Kemenkeu mencatat utang pemerintah per akhir Mei 2021 mencapai Rp 6.418,5 triliun atau 40,49% dari produk domestik bruto (PDB). Utang tersebut turun dibandingkan bulan sebelumnya yang mencapai Rp 6.527,29 triliun, tetapi naik 22% dibandingkan Mei 2020 Rp 5.258,57 triliun.
"Hal ini disebabkan kondisi ekonomi Indonesia yang masih berada dalam fase pemulihan akibat perlambatan ekonomi yang terjadi di masa pandemi," tulis APBN KiTa edisi Juni 2021 yang dirilis Kamis (24/6).
Utang pemerintah berasal dari penerbitan surat berharga negara (SBN) Rp 5.580,02 triliun dan pinjaman Rp 838,13 triliun. Porsi utang berbentuk SBN tercatat 86,94% yang meliputi SBN domestik Rp 4.353,56 triliun dan SBN valuta asing Rp 1.126,45 triliun.
SBN domestik terdiri dari surat utang negara (SUN) Rp 3.606,07 triliun dan SBSN Rp 747,49 triliun. Sementara SBN valas mencakup SUN Rp 984,2 triliun dan SBSN Rp 242,2 triliun.
Pinjaman berasal dari dalam negeri Rp 12,32 triliun dan luar negeri Rp 828,51 triliun. Pinjaman dalam negeri terdiri dari bilateral Rp 316,83 triliun, multilateral Rp 465,52 triliun, dan bank komersial Rp 43,46 triliun.
Sebelumnya, Ekonom Bank Permata Josua Pardede menilai utang pemerintah masih aman meski meningkat akibat pandemi Covid-19. Hal ini, menurut dia, antara lain karena utang pemerintah masih didominasi oleh penerbitan SBN yang sebagian besar berdenominasi rupiah.

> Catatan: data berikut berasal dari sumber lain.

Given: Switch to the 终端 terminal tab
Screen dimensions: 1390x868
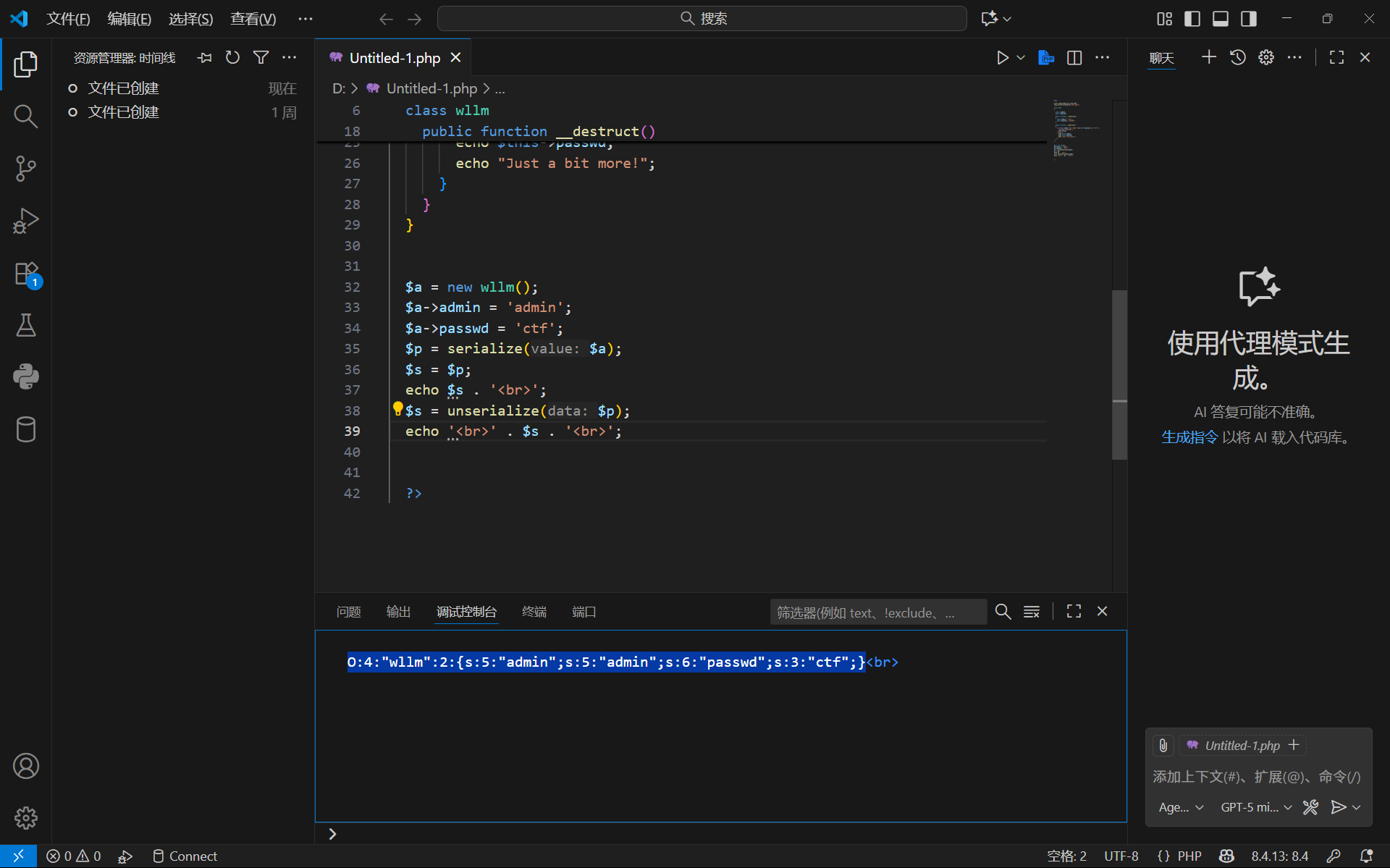Looking at the screenshot, I should (x=534, y=612).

Selain itu, rasio utang pemerintah terhadap PDB, cenderung dapat dikelola dan lebih rendah jika dibandingkan dengan posisi utang terhadap PDB dari negara lain. Meski demikian, menurut dia, pemerintah harus mulai harus merumuskan konsolidasi fiskal untuk mendorong pengelolaan fiskal yang lebih sehat dan berkelanjutan.
Josua mengatakan, hal tersebut dapat dilakukan, antara lain dengan mereformasi perpajakan dalam rangka mendukung optimalisasi penerimaan dan meningkatkan tax ratio terhadap PDB yang masih rendah. "Pemerintah perlu terus berinovasi untuk menggali potensi pajak dengan perluasan basis pajak," ujar Josua kepada Katadata.co.id, Jumat (25/6).
Selain itu, menurut Josua, pemerintah juga harus meningkatkan produktivitas belanja sehingga mampu mendukung pemulihan ekonomi. "Dengan kebijakan konsolidasi fiskal tersebut diharapkan ruang fiskal akan semakin lebar dan akan mendukung kesinambungan perekonomian," katanya.